Back on the ridge, John LeConte stood by his steam-powered chauffeur-driven limousine, impatiently waiting for the boiler to warm.
Kids got there first,
he said to himself with anger.
Whereas I’m supposed to.
And the children were ragged; they were merely farm boys.
“Is the phone working today?” LeConte asked his secretary.
Glancing at his clipboard, Mr. Fall said, “Yes, sir. Shall I put through a message to Oklahoma City?” He was the skinniest employee ever assigned to LeConte’s office. The man evidently took nothing for himself, was positively uninterested in food. And he was efficient.
LeConte murmured, “The immigration people ought to hear about this outrage.”
He sighed. It had all gone wrong. The armada from Proxima Centauri had after ten years arrived and none of the early-warning devices had detected it in advance of its landing.

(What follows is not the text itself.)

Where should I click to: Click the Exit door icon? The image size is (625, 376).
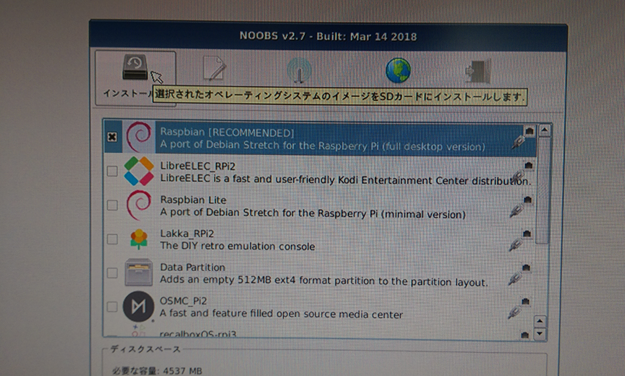pyautogui.click(x=478, y=71)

Now Oklahoma City would have to deal with the outsiders here on home ground—a psychological disadvantage which LeConte felt keenly.
Look at the equipment they’ve got,
he thought as he watched the commercial ships of the flotilla begin to lower their cargos.
Why, hell, they make us look like provincials.
He wished that his official car did not need twenty minutes to warm up; he wished—
Actually, he wished that CURB did not exist.
Centaurus Urban Renewal Bureau, a do-gooding body unfortunately vested with enormous inter-system authority. It had been informed of the Misadventure back in 2170 and had started into space like a phototropic organism, sensitive to the mere physical light created by the hydrogen-bomb explosions. But LeConte knew better than that. Actually the governing organizations in the Centaurian system knew many details of the tragedy because they had been in radio contact with other planets of the Sol system. Little of the native forms on Earth had survived. He himself was from Mars; he had headed a relief mission seven years ago, had decided to stay because there were so many opportunities here on Earth, conditions being what they were…
This is all very difficult,
he said to himself as he stood waiting for his steam-powered car to warm.
We got here first, but CURB does outrank us; we must face that awkward fact. In my opinion, we’ve done a good job of rebuilding. Of course, it isn ‘t like it was before … but ten years is not long. Give us another twenty and we’ll have the trains running again. And our recent road-building bonds sold quite successfully, in fact were oversubscribed.